_INSTRUCTIONS TO FOLLOW_
Select every line below containing the word "link".

Start of RECORDS SUPPLIED

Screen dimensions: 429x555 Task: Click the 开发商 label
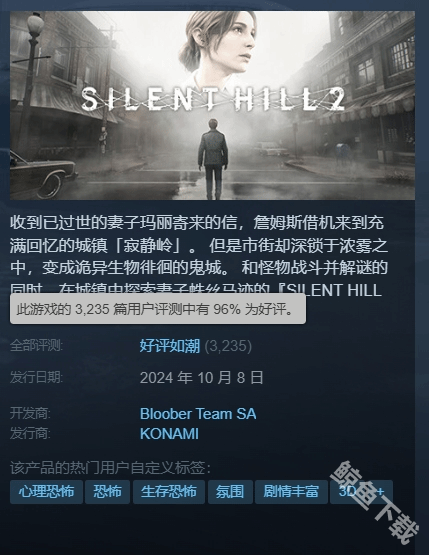[30, 413]
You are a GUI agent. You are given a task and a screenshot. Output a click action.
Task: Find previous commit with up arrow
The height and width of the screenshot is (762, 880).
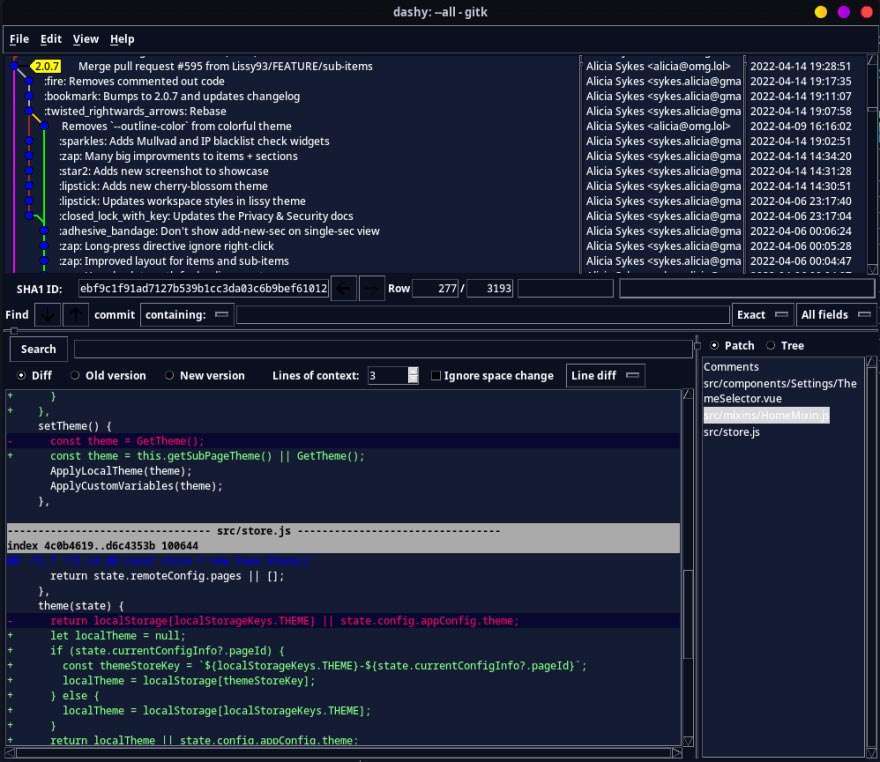[x=75, y=315]
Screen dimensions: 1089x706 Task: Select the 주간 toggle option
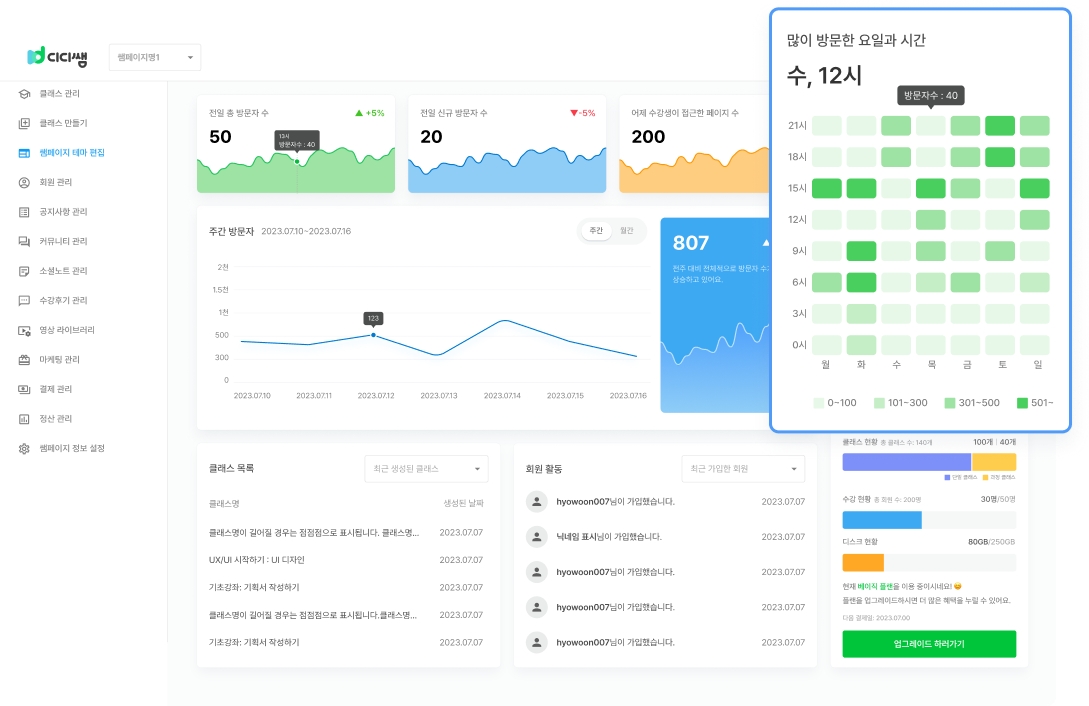point(596,231)
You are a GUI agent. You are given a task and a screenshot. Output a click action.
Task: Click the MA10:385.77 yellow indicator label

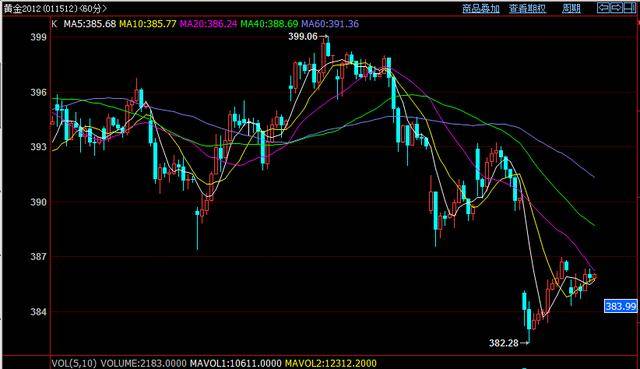[x=148, y=24]
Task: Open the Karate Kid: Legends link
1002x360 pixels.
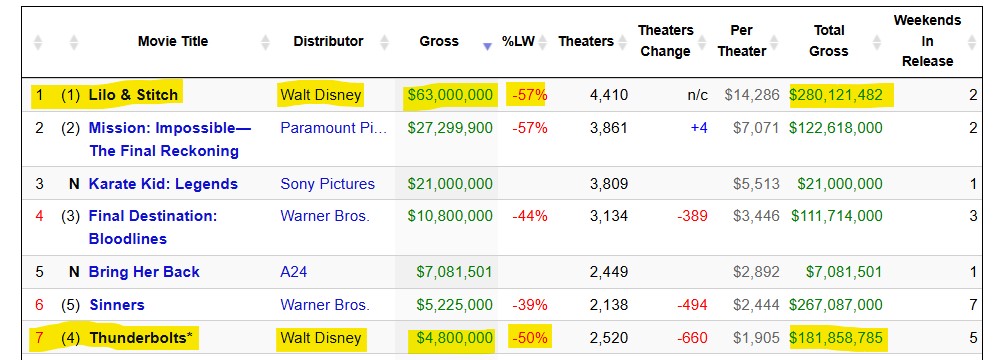Action: [x=163, y=184]
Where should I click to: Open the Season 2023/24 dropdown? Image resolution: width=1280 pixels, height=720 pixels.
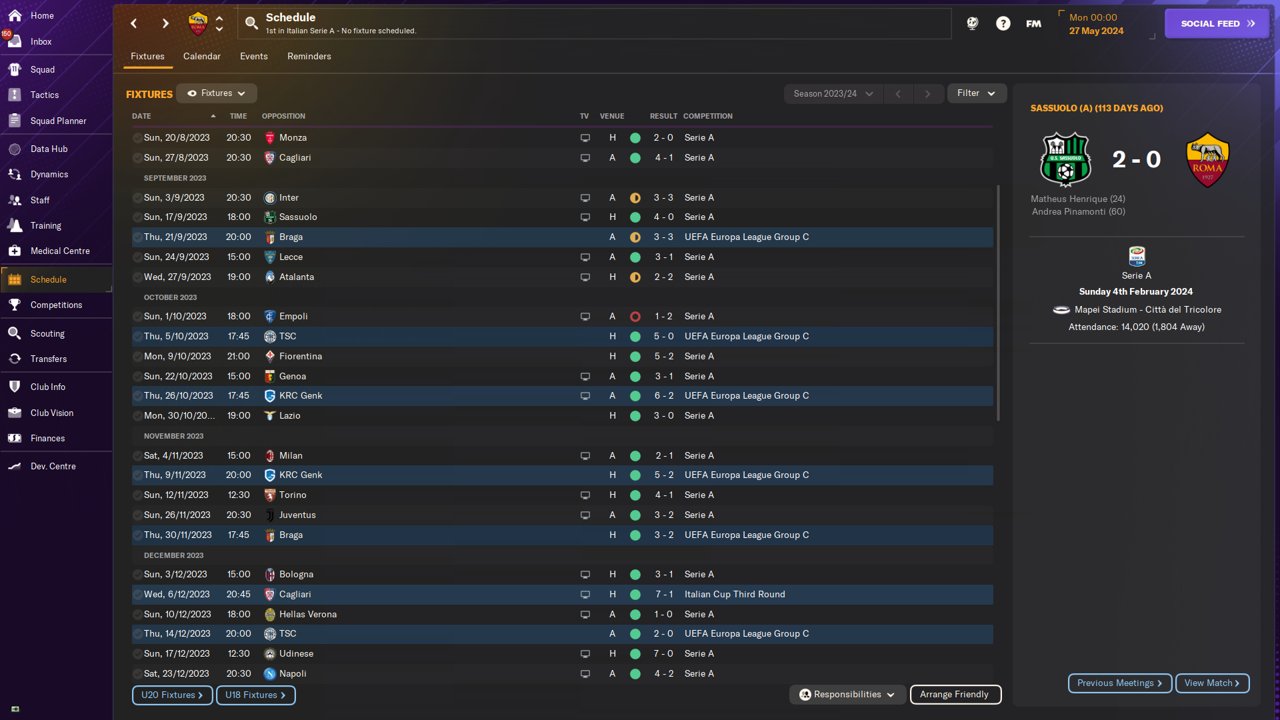point(833,93)
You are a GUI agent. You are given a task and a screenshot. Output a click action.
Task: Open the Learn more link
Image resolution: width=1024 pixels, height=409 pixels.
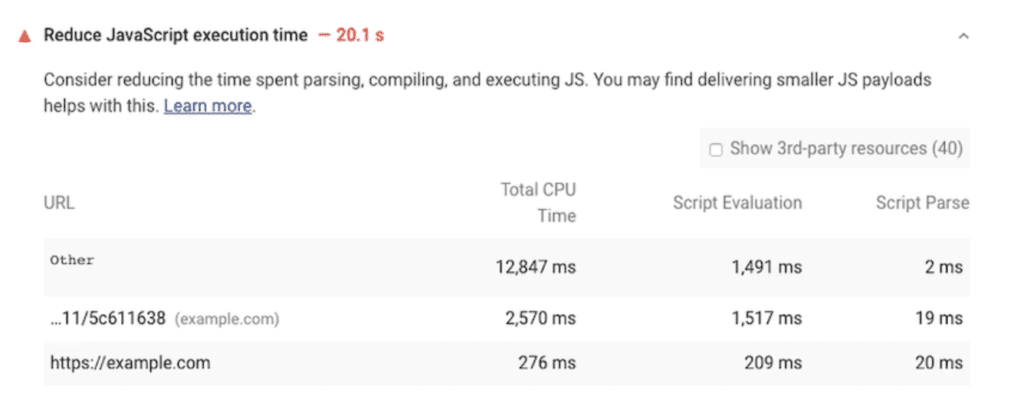coord(208,106)
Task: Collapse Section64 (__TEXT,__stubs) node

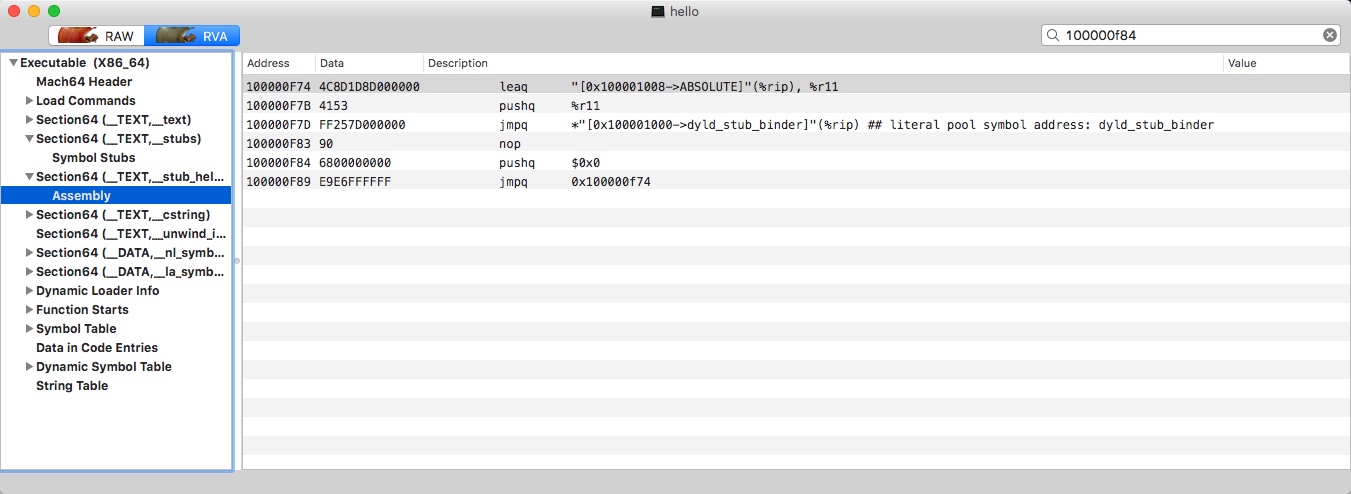Action: point(29,139)
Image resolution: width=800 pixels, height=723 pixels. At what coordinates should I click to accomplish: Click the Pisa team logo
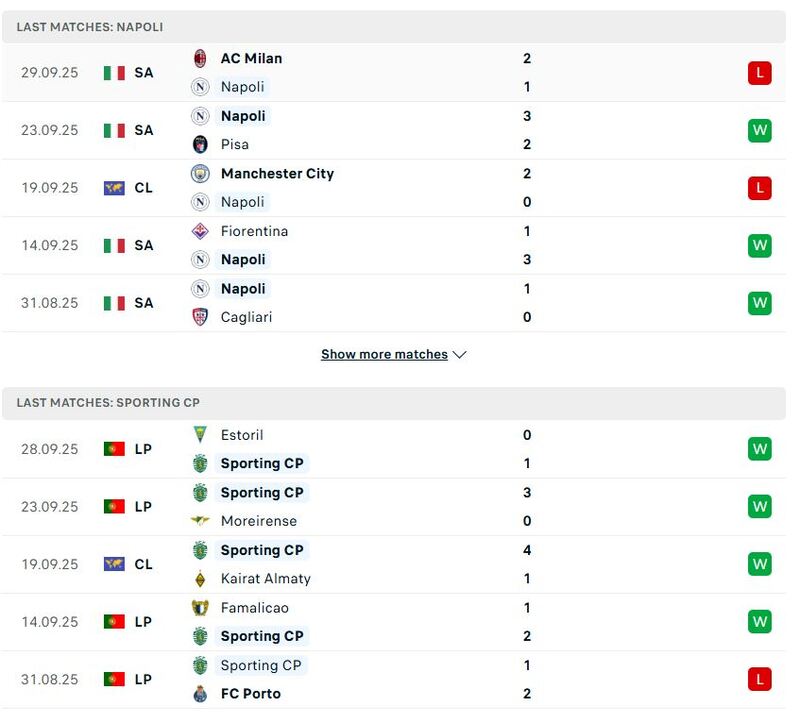pyautogui.click(x=200, y=144)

End of RECORDS SUPPLIED

_FINAL ANSWER_
Task: Open the Karate Kid: Legends link
Task: Open the Learn more link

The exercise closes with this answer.